So how much do I have left of the 14 pounds I want to lose before April 6th? 14 pounds. You didn't think I was giving up on this after last week's post now did you? Well in all honesty the reason the number didn't change is I didn't make it to WW's tonight and I am not going to rely on my scale at home. That doesn't mean I don't have things to share so read on ~
Life lesson this week: old habits, and I mean 49 year old habits die hard. Obviously I didn't get to this weight because I only use food for fuel. Food is my go to. Bad day ~ have something to eat. Celebrating ~ have something to eat. Just a day ~ have something to eat. Despite my best attempts to minimize my ability to sabotage myself there are times when I don't think Chuck Norris could hold me back. It isn't even as if I go off the deep end into a pool of chocolate and Oreos. Nope I do just enough to undo all of the good I've done that day. As if the guilt that arrives the moment after I've enjoyed that Junior Breakfast Burrito isn't enough I have to supplement the guilt with multiple visits to the scale to see the proof of my screw-up. I'm not becoming a bit obsessive am I?
What is so incredibly frustrating is how much I really want this decision to reach a healthy weight to be the last time I travel this road. I know that the relationship I have with my weight is going to be a life long dance, I don't expect any magic gift once I hit goal. I just don't get why I feel as if I'm setting myself up for failure on a regular basis. I set small goals for myself in increments of 20/25 pounds instead of the entire amount which would be so overwhelming. I am already starting to feel that my ultimate goal weight is an illusive prize.
I wonder if I need to supplement WW with Sensa that I am constantly seeing advertised or HGH. I wonder if somehow my body is fighting this. I think there are times when my past health issues play more of a factor in this journey than I realize. I wonder how many more elegant excuses I can create that sound legitimate so I can convince myself this isn't completely in my control.
I wonder how do others handle this internal conversation? OK enough inner turmoil onto the food part of this post.

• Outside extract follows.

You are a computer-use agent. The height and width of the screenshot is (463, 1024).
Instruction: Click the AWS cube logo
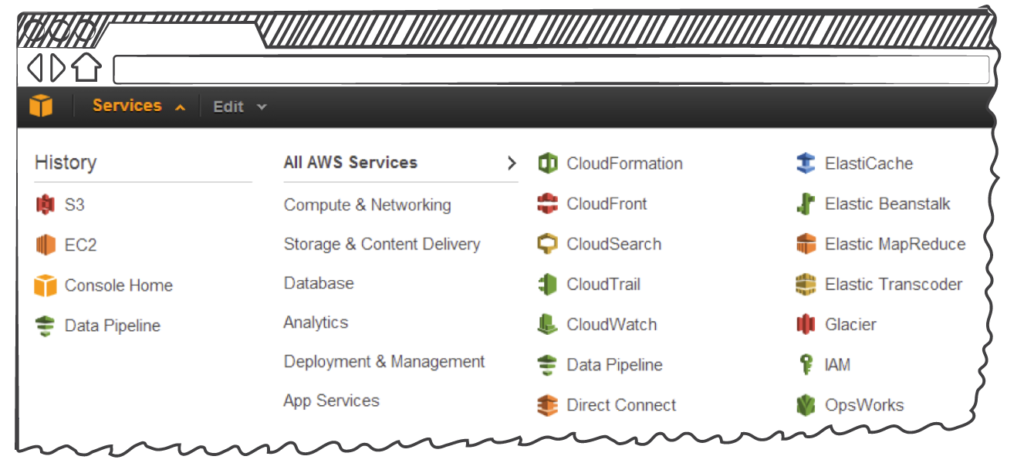point(41,106)
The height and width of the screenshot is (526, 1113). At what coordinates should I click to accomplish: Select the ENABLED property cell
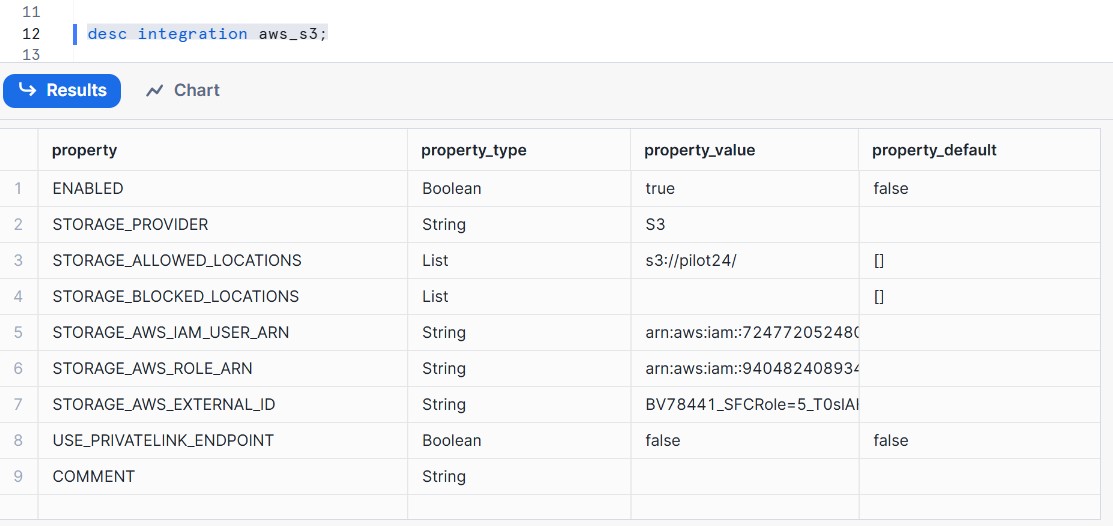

I told you last week that I was going to have a full St Patrick's Day dinner; which went wonderfully I must say. This meant that we had left over Corned Beed which I turned into Hash. I grew up eating Libby's Corned Beef Hash. It was a treat my Dad would make for us, he'd cook it so it was very crispy. YUM Having made CBH from scratch I understand why we always had it crispy ~ it needed all the help it could get. I think Libby's makes theirs by passing the veggies and meat through There are a million different recipes on how to make CBH so I'm not going to create another one. The main reason is you don't need a recipe, especially if you are using left-over corned beef. That is where most of the flavor is coming from to begin with. Here's my take on it:
Easy CBH
Dice potatoes and par-boil them (Get griddle warmed up while they're cooking)
Drain well
Melt butter/spray whatever floats your boat ~ on your griddle
Place potatoes on grill in single layer; season with salt and pepper. Allow first side to get brown before turning. This will take almost 10 minutes as your potatoes are still moist.
Dice or slice onions while the potatoes are cooking. How many& which cut depends on your personal taste
Flip potatoes and cook 3-5 minutes.
Add onions SEASON w/s&p move everything around every few minutes
While they're cooking cut up your corned beef. I probably used 3 cups of chopped c/b to feed 4 of us.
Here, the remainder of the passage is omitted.